Exercise requirements: Every record below is to be retyped exactly.

The input:
---

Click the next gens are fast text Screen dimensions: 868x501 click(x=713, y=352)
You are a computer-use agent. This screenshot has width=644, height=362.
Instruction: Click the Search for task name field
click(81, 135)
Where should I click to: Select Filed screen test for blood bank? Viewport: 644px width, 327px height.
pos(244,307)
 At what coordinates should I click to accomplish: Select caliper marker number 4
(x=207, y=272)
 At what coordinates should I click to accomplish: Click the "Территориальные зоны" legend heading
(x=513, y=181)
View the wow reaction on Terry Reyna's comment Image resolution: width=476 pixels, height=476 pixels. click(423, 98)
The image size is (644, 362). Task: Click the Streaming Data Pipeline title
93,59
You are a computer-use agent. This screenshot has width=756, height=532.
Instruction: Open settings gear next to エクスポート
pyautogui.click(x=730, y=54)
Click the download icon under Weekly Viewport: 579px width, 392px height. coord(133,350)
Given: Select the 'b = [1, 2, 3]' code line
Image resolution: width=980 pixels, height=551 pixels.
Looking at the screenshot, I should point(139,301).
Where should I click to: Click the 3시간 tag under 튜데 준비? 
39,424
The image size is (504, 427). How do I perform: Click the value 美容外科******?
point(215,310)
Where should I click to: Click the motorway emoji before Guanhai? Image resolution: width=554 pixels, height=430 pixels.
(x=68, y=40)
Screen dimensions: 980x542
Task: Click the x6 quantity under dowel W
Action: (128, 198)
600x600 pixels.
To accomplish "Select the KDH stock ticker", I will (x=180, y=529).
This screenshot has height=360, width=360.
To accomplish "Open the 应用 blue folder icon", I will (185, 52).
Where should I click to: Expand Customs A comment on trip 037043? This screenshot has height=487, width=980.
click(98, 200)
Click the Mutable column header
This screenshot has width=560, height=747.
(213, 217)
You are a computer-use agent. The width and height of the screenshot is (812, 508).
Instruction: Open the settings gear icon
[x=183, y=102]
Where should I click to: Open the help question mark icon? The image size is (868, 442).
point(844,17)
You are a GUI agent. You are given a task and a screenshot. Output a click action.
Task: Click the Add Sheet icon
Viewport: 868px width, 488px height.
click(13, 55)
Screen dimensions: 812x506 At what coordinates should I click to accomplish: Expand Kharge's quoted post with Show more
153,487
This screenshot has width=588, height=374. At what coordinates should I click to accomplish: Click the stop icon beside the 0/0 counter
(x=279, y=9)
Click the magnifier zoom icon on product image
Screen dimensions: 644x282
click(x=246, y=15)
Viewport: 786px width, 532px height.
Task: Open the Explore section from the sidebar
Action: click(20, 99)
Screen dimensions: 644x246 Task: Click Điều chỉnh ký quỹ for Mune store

---

Result below:
Click the next gens are fast text Screen dimensions: 868x501 click(x=713, y=352)
You are a computer-use agent. This screenshot has width=644, height=362.
Instruction: Click the Search for task name field
click(81, 135)
Where should I click to: Select Filed screen test for blood bank? Viewport: 644px width, 327px height.
pos(244,307)
 At what coordinates should I click to accomplish: Select caliper marker number 4
(x=207, y=272)
 At what coordinates should I click to accomplish: Click the "Территориальные зоны" legend heading
(x=513, y=181)
View the wow reaction on Terry Reyna's comment Image resolution: width=476 pixels, height=476 pixels. click(423, 98)
The image size is (644, 362). Task: Click the Streaming Data Pipeline title
93,59
You are a computer-use agent. This screenshot has width=756, height=532.
Instruction: Open settings gear next to エクスポート
pyautogui.click(x=730, y=54)
Click the download icon under Weekly Viewport: 579px width, 392px height. coord(133,350)
Given: Select the 'b = [1, 2, 3]' code line
Image resolution: width=980 pixels, height=551 pixels.
Looking at the screenshot, I should point(139,301).
Where should I click to: Click the 3시간 tag under 튜데 준비? 
39,424
The image size is (504, 427). How do I perform: Click the value 美容外科******?
point(215,310)
Where should I click to: Click the motorway emoji before Guanhai? Image resolution: width=554 pixels, height=430 pixels.
(x=68, y=40)
Screen dimensions: 980x542
Task: Click the x6 quantity under dowel W
Action: (128, 198)
600x600 pixels.
To accomplish "Select the KDH stock ticker", I will (x=180, y=529).
This screenshot has height=360, width=360.
To accomplish "Open the 应用 blue folder icon", I will (185, 52).
Where should I click to: Expand Customs A comment on trip 037043? This screenshot has height=487, width=980.
click(98, 200)
Click the Mutable column header
This screenshot has width=560, height=747.
(213, 217)
You are a computer-use agent. The width and height of the screenshot is (812, 508).
Instruction: Open the settings gear icon
[x=183, y=102]
Where should I click to: Open the help question mark icon? The image size is (868, 442).
point(844,17)
You are a GUI agent. You are given a task and a screenshot. Output a click action.
Task: Click the Add Sheet icon
Viewport: 868px width, 488px height.
click(13, 55)
Screen dimensions: 812x506 At what coordinates should I click to accomplish: Expand Kharge's quoted post with Show more
153,487
This screenshot has width=588, height=374. At what coordinates should I click to accomplish: Click the stop icon beside the 0/0 counter
(x=279, y=9)
Click the magnifier zoom icon on product image
Screen dimensions: 644x282
click(x=246, y=15)
Viewport: 786px width, 532px height.
Task: Open the Explore section from the sidebar
Action: click(20, 99)
Screen dimensions: 644x246 Task: Click Điều chỉnh ký quỹ for Mune store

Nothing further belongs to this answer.